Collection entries
--- BEGIN ---

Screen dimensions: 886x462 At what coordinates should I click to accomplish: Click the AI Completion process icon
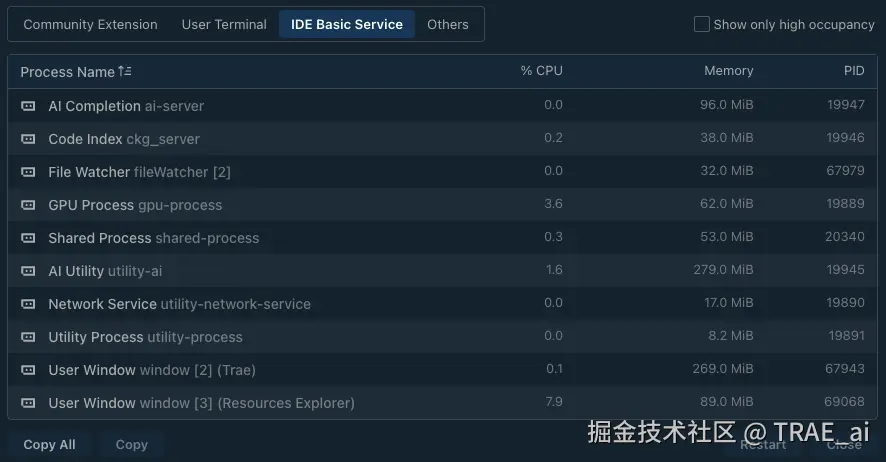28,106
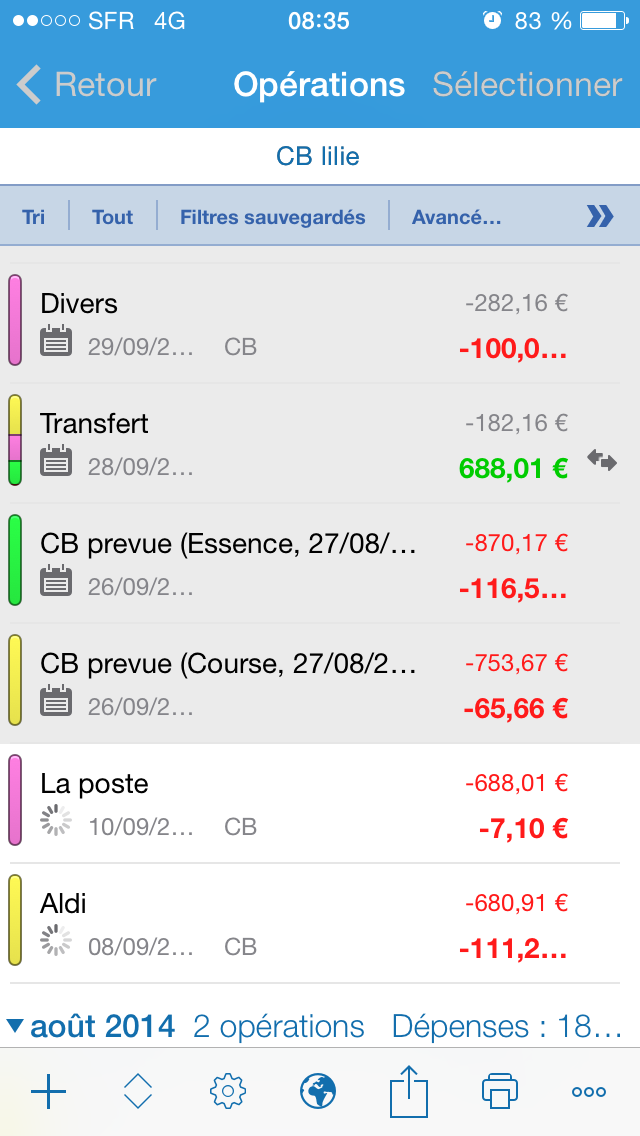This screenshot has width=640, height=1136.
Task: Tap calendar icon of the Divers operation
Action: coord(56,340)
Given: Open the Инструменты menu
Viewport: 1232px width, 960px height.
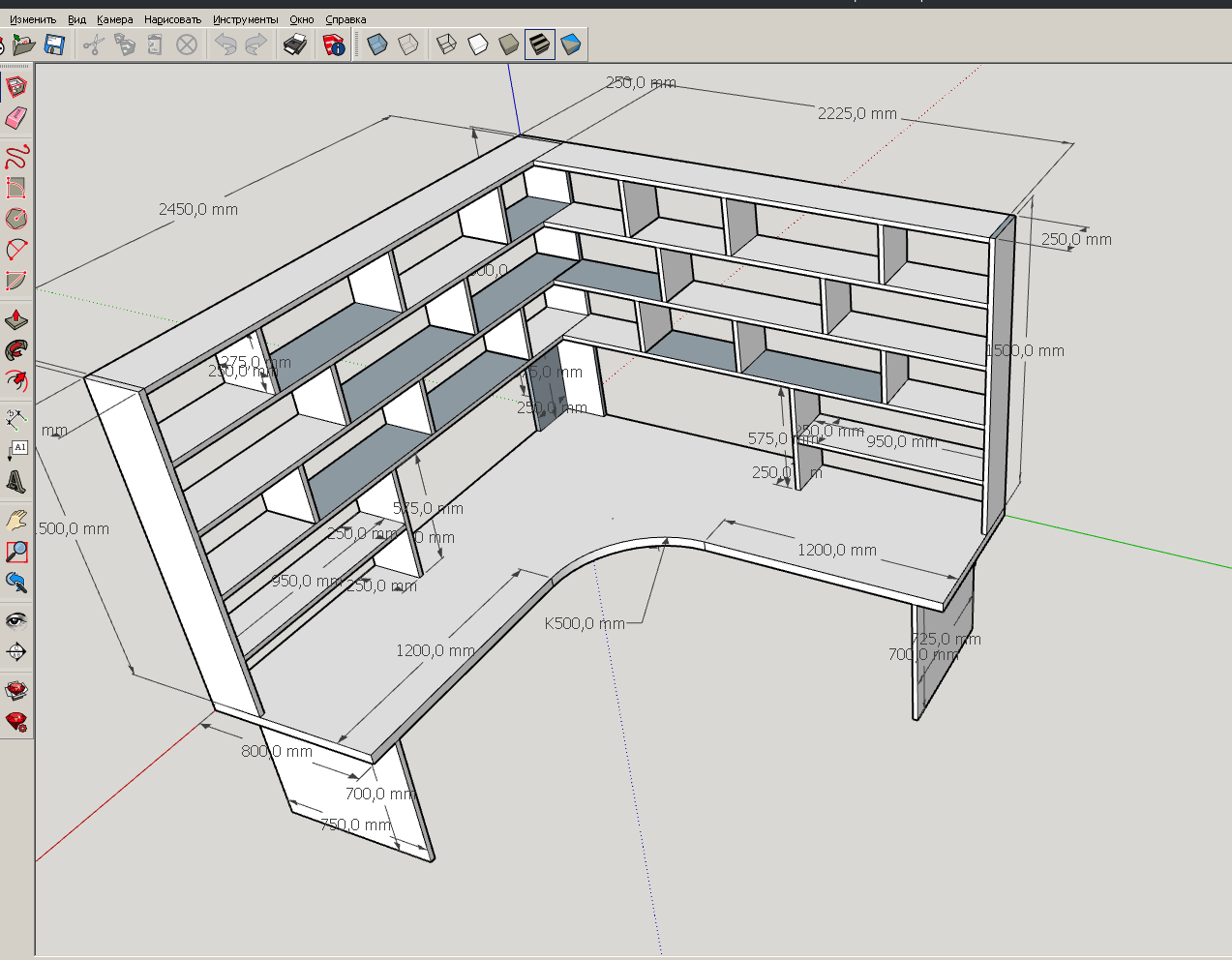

--- END ---

### PROBLEM STATEMENT:
Give every line of the items above as a Markdown table with the columns "Row" and "Line," numbering each row and leaving out blank lines. Leave the pictures out of the answer.

### THE RESPONSE:
| Row | Line |
|---|---|
| 1 | Screen dimensions: 886x462 At what coordinates should I click to accomplish: Click the AI Completion process icon |
| 2 | 28,106 |
| 3 | This screenshot has width=640, height=1136. |
| 4 | Task: Tap calendar icon of the Divers operation |
| 5 | Action: coord(56,340) |
| 6 | Given: Open the Инструменты menu |
| 7 | Viewport: 1232px width, 960px height. |